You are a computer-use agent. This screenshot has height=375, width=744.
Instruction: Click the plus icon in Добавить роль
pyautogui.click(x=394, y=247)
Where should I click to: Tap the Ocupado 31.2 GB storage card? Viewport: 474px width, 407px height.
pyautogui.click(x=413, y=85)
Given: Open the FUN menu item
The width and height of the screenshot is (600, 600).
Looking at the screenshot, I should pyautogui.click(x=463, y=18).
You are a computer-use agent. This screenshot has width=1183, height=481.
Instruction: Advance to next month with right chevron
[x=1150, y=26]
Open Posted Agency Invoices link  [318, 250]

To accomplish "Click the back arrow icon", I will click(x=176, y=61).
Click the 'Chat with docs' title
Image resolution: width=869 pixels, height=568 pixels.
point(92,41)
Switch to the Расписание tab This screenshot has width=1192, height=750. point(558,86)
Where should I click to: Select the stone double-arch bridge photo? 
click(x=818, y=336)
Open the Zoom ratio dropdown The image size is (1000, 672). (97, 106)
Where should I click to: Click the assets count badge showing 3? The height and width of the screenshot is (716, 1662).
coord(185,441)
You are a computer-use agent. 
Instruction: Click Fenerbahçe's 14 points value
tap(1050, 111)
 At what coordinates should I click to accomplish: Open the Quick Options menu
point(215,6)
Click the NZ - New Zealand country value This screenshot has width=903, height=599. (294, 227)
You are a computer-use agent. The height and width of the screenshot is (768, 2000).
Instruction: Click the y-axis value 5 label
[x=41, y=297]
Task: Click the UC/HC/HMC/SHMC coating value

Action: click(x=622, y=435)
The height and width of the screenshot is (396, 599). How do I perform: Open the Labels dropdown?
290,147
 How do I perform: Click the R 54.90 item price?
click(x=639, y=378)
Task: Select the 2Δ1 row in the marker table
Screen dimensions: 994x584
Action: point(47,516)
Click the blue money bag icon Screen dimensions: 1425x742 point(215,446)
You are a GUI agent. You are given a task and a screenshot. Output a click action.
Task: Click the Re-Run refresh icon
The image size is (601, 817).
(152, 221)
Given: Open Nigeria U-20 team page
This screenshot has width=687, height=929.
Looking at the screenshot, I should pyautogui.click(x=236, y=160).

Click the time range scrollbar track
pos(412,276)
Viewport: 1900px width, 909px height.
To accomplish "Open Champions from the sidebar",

(What is being asked) Beginning at the first line of the records, give again each line exactly as written, ending with the line that contains "Given: Open the FUN menu item".

(Answer to this exercise)
You are a computer-use agent. This screenshot has height=375, width=744.
Instruction: Click the plus icon in Добавить роль
pyautogui.click(x=394, y=247)
Where should I click to: Tap the Ocupado 31.2 GB storage card? Viewport: 474px width, 407px height.
pyautogui.click(x=413, y=85)
Given: Open the FUN menu item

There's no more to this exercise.